# wpa & prism54

## pulz

I have setup wpa on my wireless network at home, so now im only missing getting my gentoo laptop up and running on wireless network  :Rolling Eyes: 

The latest prism54 driver is suposed to support wpa, but i havent found any information on how to enable wpa.

Im running wpa with psk, so if you got any suggestions how to get this working

----------

## SPW

I want to do the same. Has anyone got any ideas?

----------

## UberLord

http://www.prism54.org

 *Prism54 homepage wrote:*   

> 
> 
> 6. WPA and WDS support not yet complete
> 
> 

 

Wait for a little longer ......

----------

## neuron

try looking in madwifi's faq, they have a section on how to compile with wpa and I got it working fine on a madwifi card.

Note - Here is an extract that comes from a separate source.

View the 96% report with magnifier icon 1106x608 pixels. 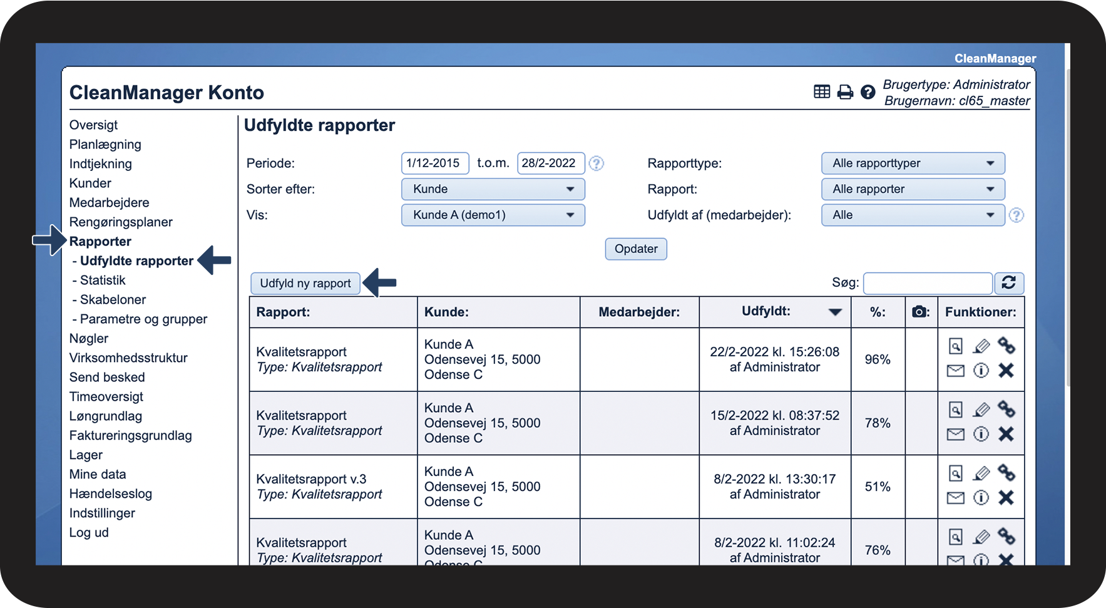point(955,346)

The prism support is similar in design, they both use wpa_supplicant if I remember correctly, so if you play around with cvs prism you might get it working.

----------

## gsurbey

UberLord recomends an atheros based card if looking for WPA support

----------

## UberLord

Yes, I do, but ....

Please don't revive old threads needlessly! This was nearly a year old!

----------

## gsurbey

Ah sorry for reviving old threads, but even though this thread is a year old topic it still seems to be quite pertinent to forum searches.  Especially since not a lot seems to have changed in the last year as far as native wireless drivers for linux.  For instance WPA for prism54 has been promised for a while now and I can't even get hostapd to work with the prism54 driver for a wireless access point.

----------